Its was a mechanic who gave me that little gem of information, i will stick to Copper Slip then will never find out if i am right or wrong.


----------



## JaggyNI (17 Apr 2012)

Sorry to hijack the thread sort of, still along the same subject line! Has anyone ever used White Lightning Epic Ride Lubricant?


----------



## Fab Foodie (17 Apr 2012)

JaggyNI said:


> Sorry to hijack the thread sort of, still along the same subject line!
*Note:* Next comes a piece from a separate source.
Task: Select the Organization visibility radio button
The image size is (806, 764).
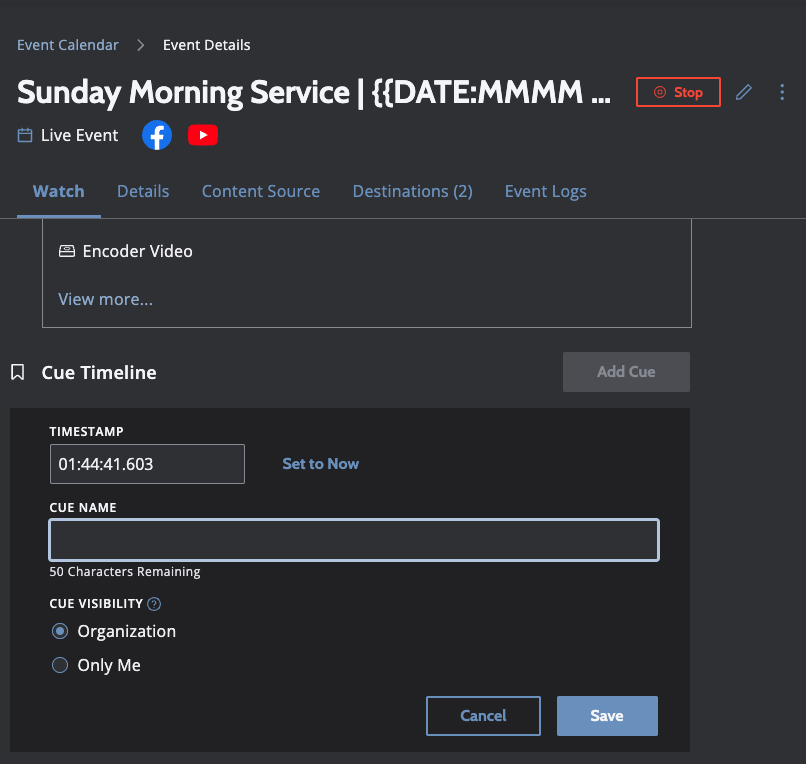Action: coord(60,631)
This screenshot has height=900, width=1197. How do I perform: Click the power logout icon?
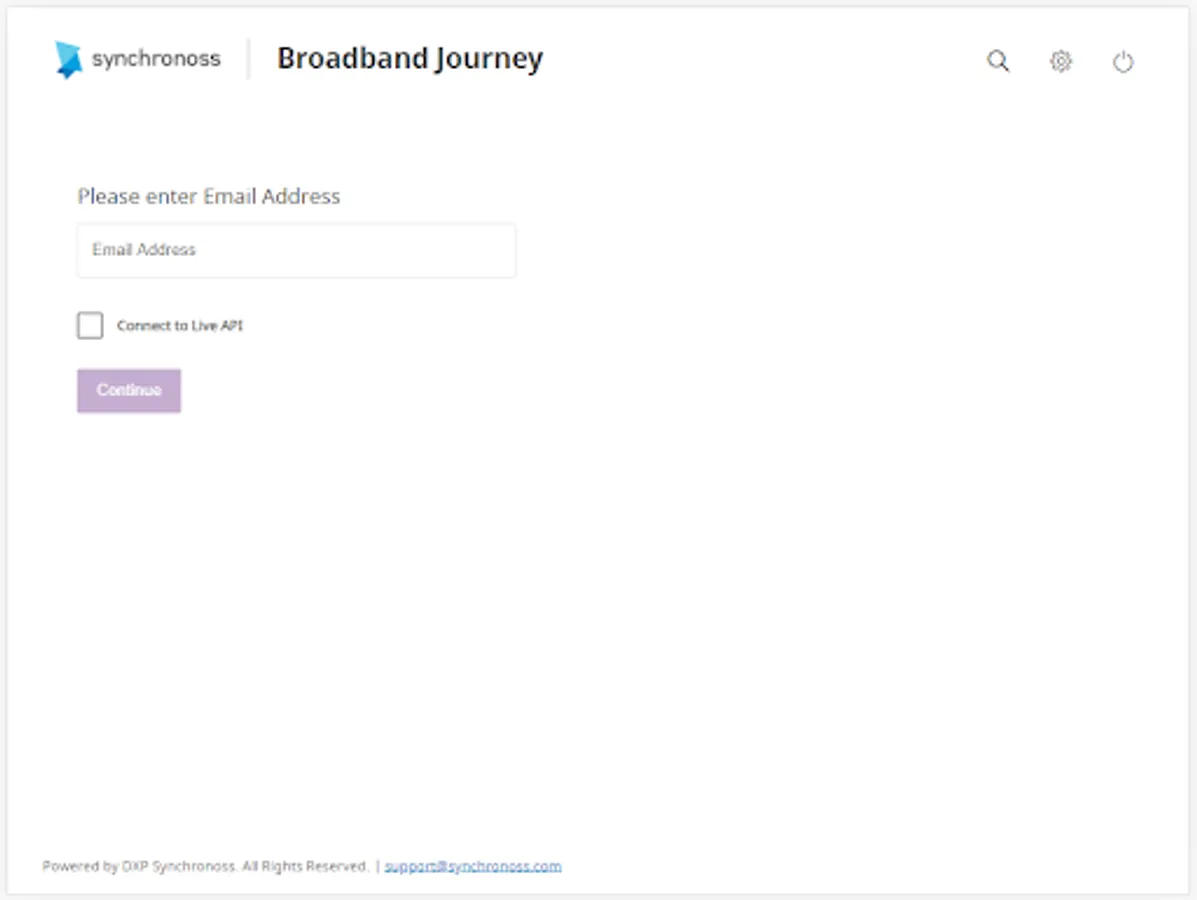[x=1123, y=62]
Has anyone ever used White Lightning Epic Ride Lubricant?


No, but I've used KY Jelly after a few hours ....


----------



## tyred (18 Apr 2012)

Fab Foodie said:


> No, but I've used KY Jelly after a few hours ....


 
On your cup and cone bottom bracket?


----------



## Fab Foodie (18 Apr 2012)

tyred said:


> On your cup and cone bottom bracket?


 Where-else!


----------



## tyred (18 Apr 2012)

Fab Foodie said:


> Where-else!


 
Headset?


----------



## Fab Foodie (18 Apr 2012)

tyred said:


> Headset?


 Ah-headset, not forgetting nipples too ....


----------



## slowmotion (19 Apr 2012)

Just to return to FiveLeavesLeft's question...... lube the rear mech pivots with GT85? What about the idler wheels? Grease, oil, or GT85?

Thank you


----------